On an individual basis, family doctors also have the benefit of knowing a patient's health history. If an individual has had a recent kidney transplant, for example, a physician may recommend a shorter gap between doses than for a totally healthy individual, he said.

Generally speaking, he said he tells his patients the same thing he tells his parents, whose first jab was AstraZeneca.

"We are in no rush to figure this out and we're waiting for information," Ivers said, adding the recommended gap between doses means there's plenty of time for more research on mixing of manufacturers and blood clot risks.

Of course, not everyone has access to a family doctor. The Liberals' own 2019 platform promised to make sure every Canadian has access to a family doctor or primary health-care team, noting nearly five million Canadians don't have access.

Ivers said vaccine hesitancy is another reason why governments should be making access to a family doctor a priority.

"I think this is one in a million reasons why you really need to get connected to a primary care professional," he said.

"It's time to write a letter to your MP and MPP about how important primary care is," he said.

Dr. Matthew Chow, president of Doctors of BC, said like Ivers, other doctors are finding new ways to interact and share information widely with their patients.

The South Asian COVID Task Force — a volunteer organization made up of physicians, researchers and others — has chapters across the country. They are sharing culturally appropriate communications about COVID-19 in multiple South Asian languages, he said.
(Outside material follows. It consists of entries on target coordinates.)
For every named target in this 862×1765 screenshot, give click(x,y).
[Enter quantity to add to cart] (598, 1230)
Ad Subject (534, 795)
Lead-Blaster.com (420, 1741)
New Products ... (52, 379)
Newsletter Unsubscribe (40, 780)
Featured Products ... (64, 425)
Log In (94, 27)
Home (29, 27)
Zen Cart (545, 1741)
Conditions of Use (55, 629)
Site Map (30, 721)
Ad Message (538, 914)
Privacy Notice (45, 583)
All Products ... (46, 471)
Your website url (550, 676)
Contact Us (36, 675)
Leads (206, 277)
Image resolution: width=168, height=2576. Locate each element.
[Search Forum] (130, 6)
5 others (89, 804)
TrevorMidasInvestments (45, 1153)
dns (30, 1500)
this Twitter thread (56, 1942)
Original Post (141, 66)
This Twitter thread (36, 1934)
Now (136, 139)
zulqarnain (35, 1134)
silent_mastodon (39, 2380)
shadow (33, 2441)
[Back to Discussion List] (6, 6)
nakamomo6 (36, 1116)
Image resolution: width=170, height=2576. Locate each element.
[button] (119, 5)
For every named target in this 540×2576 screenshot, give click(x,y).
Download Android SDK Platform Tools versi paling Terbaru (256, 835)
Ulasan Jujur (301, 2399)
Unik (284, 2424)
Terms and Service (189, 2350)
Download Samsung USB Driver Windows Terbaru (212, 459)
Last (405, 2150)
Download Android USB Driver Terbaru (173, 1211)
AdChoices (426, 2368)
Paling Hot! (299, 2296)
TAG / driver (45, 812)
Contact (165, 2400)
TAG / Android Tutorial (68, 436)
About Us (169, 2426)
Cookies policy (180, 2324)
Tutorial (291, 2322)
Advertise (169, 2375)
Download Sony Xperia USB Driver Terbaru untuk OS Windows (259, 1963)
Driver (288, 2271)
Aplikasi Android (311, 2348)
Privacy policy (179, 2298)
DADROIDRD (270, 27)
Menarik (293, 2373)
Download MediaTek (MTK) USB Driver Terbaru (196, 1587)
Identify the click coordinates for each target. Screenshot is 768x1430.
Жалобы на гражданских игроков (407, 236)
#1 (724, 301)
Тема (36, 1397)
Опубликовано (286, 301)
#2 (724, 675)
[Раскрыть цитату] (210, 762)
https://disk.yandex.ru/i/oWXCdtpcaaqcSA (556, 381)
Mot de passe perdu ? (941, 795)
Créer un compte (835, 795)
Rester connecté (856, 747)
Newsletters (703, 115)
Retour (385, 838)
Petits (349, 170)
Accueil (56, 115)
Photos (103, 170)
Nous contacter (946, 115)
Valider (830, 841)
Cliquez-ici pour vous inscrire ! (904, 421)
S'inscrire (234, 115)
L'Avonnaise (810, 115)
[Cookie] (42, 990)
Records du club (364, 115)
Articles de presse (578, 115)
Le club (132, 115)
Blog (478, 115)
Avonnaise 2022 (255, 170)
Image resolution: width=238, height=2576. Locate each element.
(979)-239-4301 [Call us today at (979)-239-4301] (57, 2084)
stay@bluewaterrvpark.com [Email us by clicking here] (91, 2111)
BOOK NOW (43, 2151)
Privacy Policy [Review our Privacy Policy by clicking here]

Doctors understand the pandemic has been tough on the public in many ways and keeping track of shifting evidence is one of them, he said.

However, family doctors are evidence-based practitioners who take their information and best guidance from federal authorities such as Health Canada and the National Advisory Committee on Immunization, who in turn are monitoring international evidence, he said.

"We can be confident those recommendations will be safe," he said.